FRAGMENTO DE ORIGEN:

El bloqueo de la investidura presidencial tiene de todo menos seriedad. En el lado más chusco aparecen los ataques de cuernos que sufren dos de los cuatro líderes más votados por una avenencia de los otros dos que no entraba en sus cálculos. Mariano Rajoy no perdona a Albert Rivera que se haya ido con Pedro Sánchez, y Pablo Iglesias no digiere que Sánchez pacte con Rivera. Con mayor o menor énfasis, todos coinciden en que el resultado del 20D les exige negociación y acuerdos, pero el PP se adjudicaba el voto de Ciudadanos (¿por designio divino o por derecho natural?), y Podemos+Confluencias anunció desde el minuto cero su parte de gobierno a cambio del voto al PSOE. Pero, asombrosamente, había vida de centroderecha extramuros del PP, y de socialdemocracia más acá de Podemos.

MATERIAL:
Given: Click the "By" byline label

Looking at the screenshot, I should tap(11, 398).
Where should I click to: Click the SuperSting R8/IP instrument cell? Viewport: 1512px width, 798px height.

TAREAS PENDIENTES:
- A) Según el texto sobre la investidura, ¿a quién no perdona Mariano Rajoy?
- B) Prosigue el texto sobre la investidura a partir de su última oración.
Las líneas no guardan relación con el texto sobre la investidura.

LAS RESPUESTAS:
- A) A Albert Rivera, por haberse ido con Pedro Sánchez.

- B)
Con dos sesiones de investidura fallidas, los debates han dejado muy claro que Rajoy es un señor de antes con el que nadie quiere crear futuro salvo los de su familia (no todos); y que Iglesias ha llevado al Parlamento una sobreactuación de novato, con resabios de odio que siembran desconfianza en el pluralismo democrático por sonar a dogmática comunista. Todo puede cambiar en los episodios que restan hasta la repetición electoral, o en las mismas urnas. Lo que ahora se oye en la opinión no ideológica de la gente común es que los triunfadores de lo actuado en la cámara baja son Sánchez y Rivera: el primero por la coherencia, firmeza y sobriedad de su discurso; el segundo, por el tono y el contenido del propio, construido con transparencia y frescor en su primer acto como lider y parlamentario nacional. Si el bis electoral fuese mañana, crecería la cosecha del PSOE y de Ciudadanos.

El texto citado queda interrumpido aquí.